PROBLEMS TO WORK ON —
1: Quote the review of The Terror Dream from "I abandon something" up to and including "in 1950s America.".
2: Answer these questions from the review of The Terror Dream:
(a) How many books does the reviewer abandon in an average reading year?
(b) According to Faludi, what did America have after the attacks?
(c) How many pages long is the book?
3: Proceed with the review of Susan Faludi's The Terror Dream, picking up after its final sentence.

QUOTED PASSAGE —
# # # #

I abandon something in the range of 6 to 12 books in an average reading year but I seldom mention them by title or tell why I made the decision to toss them aside. Every so often, however, one of those books will irritate me so much that I decide to document exactly why I tossed it in the trash. My recent experience with Susan Faludi’s The Terror Dream is one of those cases.
The Terror Dream is Faludi’s attempt to make sense of America’s reaction to the 9-11 murders. Granted, she has her facts pretty much in order; the problem is how she twists those facts to the degree that her book becomes little more than an attempt to transform the attack on the United States to an attack on feminism. According to Faludi, America had a “nervous breakdown” of sorts after the attacks and reverted to a relationship between the sexes that confined women to the roll they played in 1950s America.
Yes, men were the ones cast almost exclusively in the roll of heroes. Yes, women were usually portrayed as victims needing the protection of men, including some portrayals of females in the military. Yes, most editorialists and other media commentators in the 9-11 aftermath were men, and women in those jobs were largely ignored or even ridiculed. People, male and female, alike seemed comforted by an image of America from a safer period, a time when men like John Wayne were national heroes. No argument from me on any of this – it did happen.
What I quickly grew bored with, and then irritated by, however, is Faludi’s rather selfish insistence upon making this huge national tragedy into some kind of personal insult to her and her feminism-dominated cohorts, as if nothing else matters and no good at all came from the country’s temporary retreat from feminism and what is its often shrill message. I got through about 30% of the book before Faludi’s constant whining and shrieking about Fox news, President Bush and his team, and conservative commentators and publications got on my nerves. To be fair to Faludi, she did point out that this message was not being communicated strictly by conservative outlets. However, the worst of her dripping sarcasm was most often directed at Bush and conservatives, especially as regards the whole Bush White House team.
When I looked ahead in the book and noticed that the remaining 70% was more of the same, I gave up. How anyone can read this repetitive nonsense for 368 pages is beyond me. How I made it through almost 120 pages of it is also beyond me now that I look back.
I recommend this book only to the most radical of feminists, to whom this will be a red meat message. Others should beware.

# # # #

SUPPLIED RECORDS —

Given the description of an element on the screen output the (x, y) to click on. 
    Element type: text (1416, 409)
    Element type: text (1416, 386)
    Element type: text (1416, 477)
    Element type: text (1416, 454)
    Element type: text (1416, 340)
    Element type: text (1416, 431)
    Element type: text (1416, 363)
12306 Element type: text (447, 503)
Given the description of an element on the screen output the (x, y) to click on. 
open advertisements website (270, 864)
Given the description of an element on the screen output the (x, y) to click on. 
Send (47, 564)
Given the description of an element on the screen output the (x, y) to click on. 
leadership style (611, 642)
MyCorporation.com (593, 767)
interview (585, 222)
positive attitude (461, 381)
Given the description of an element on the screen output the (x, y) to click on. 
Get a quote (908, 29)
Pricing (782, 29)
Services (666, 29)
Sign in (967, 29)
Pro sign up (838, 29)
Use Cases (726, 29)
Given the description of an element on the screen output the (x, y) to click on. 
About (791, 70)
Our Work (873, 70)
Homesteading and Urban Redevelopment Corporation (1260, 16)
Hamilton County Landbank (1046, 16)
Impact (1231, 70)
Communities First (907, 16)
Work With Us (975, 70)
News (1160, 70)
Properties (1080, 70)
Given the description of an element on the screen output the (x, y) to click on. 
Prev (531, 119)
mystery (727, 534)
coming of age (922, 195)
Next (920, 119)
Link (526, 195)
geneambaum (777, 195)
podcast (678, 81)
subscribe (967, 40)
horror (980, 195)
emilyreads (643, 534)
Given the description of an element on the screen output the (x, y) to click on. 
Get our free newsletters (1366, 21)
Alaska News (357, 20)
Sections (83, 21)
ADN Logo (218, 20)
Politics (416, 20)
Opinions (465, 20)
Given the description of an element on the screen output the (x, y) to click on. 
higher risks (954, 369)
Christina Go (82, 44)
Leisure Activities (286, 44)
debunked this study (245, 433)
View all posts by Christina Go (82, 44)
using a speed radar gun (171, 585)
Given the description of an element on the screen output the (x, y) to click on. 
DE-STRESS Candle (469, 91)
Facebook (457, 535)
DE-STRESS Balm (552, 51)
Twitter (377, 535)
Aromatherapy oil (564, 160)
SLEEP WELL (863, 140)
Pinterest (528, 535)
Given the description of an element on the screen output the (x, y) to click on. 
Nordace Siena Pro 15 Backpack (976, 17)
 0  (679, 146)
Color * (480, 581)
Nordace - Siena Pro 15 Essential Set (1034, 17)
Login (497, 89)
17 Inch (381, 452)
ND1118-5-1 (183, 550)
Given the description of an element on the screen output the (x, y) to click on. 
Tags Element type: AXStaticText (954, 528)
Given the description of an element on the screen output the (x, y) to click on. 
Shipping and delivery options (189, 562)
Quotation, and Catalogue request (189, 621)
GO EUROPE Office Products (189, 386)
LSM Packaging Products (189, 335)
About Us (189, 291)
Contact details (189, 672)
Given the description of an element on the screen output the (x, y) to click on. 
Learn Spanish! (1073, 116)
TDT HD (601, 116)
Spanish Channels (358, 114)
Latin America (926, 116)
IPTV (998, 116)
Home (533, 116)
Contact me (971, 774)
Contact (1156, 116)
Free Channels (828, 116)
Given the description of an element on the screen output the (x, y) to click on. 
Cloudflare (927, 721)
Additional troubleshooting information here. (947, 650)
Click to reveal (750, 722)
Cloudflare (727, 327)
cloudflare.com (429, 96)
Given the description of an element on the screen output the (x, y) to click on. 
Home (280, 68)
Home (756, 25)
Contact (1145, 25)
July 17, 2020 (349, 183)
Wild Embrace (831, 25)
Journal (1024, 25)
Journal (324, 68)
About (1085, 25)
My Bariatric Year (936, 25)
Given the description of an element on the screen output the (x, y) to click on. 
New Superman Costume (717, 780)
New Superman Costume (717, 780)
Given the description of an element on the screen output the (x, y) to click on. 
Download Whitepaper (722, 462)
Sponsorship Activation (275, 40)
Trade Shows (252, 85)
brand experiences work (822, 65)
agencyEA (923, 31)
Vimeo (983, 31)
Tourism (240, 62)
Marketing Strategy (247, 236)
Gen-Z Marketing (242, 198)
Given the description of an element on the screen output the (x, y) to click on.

# # # #

RESPONSE LIST —
1:
I abandon something in the range of 6 to 12 books in an average reading year but I seldom mention them by title or tell why I made the decision to toss them aside. Every so often, however, one of those books will irritate me so much that I decide to document exactly why I tossed it in the trash. My recent experience with Susan Faludi’s The Terror Dream is one of those cases.
The Terror Dream is Faludi’s attempt to make sense of America’s reaction to the 9-11 murders. Granted, she has her facts pretty much in order; the problem is how she twists those facts to the degree that her book becomes little more than an attempt to transform the attack on the United States to an attack on feminism. According to Faludi, America had a “nervous breakdown” of sorts after the attacks and reverted to a relationship between the sexes that confined women to the roll they played in 1950s America.

2:
(a) Something in the range of 6 to 12 books.
(b) A "nervous breakdown" of sorts.
(c) 368 pages.

3:
First off I would like to say I am a woman, and that I do believe there is whole lot of inequality out there. Of course, it doesn't end at inequality between the sexes. There is racial inequality and inequality between the haves and the have-nots. Second I don't think I will be reading The Terror Dream. I am not a big fan of whining either, and I maybe I'm blind but I don't really see 9-11 as being a huge setback for women's rights. It sounds like yet another political diatribe, and I can't tolerate those, no matter which side of the fence they are coming from.
ReplyDeleteOsama Bin Laden is the leader of a sect who wants to turn back the clock of time with an extreme rigt-wing male-dominated agenda that forces women to be submissive to their men and wear burkas. After 9/11, the United States, due to soul-destroying fear, adopted an extreme right-wing male-dominated agenda with evangelical Christian dominance where women are submissive to their husbands. In changing the United States into a society similar to right wing Muslim extremists, Osama Bin Laden succeeded beyond his wildest dreams.
ReplyDeleteTony, excuse me for not thinking this is an issue about which I need to worry. It was a temporary thing, in the first place, and was the fartherist thing from bin Laden's mind when the attacks were planned and executed.
ReplyDeleteI am for equal rights for all, regardless of sex or race or religeon. However, I find those who believe this to be the biggest issue of 9-11 to be just as extreme as those they are whining about. Sorry. I just can't take this issue seriously and that a whole book was devoted to it is, in my opinion, ludicrous and a waste of paper.
Well said, Alissa. Those are my main complaints with the book...seldom have I seen such misplaced priority regarding a tragedy of this magnitude. I only know of one other Faludi book, and it's own my shelves...whether I pick it up any time soon is now doubtful. I have to get rid of this bad taste in my mouth first.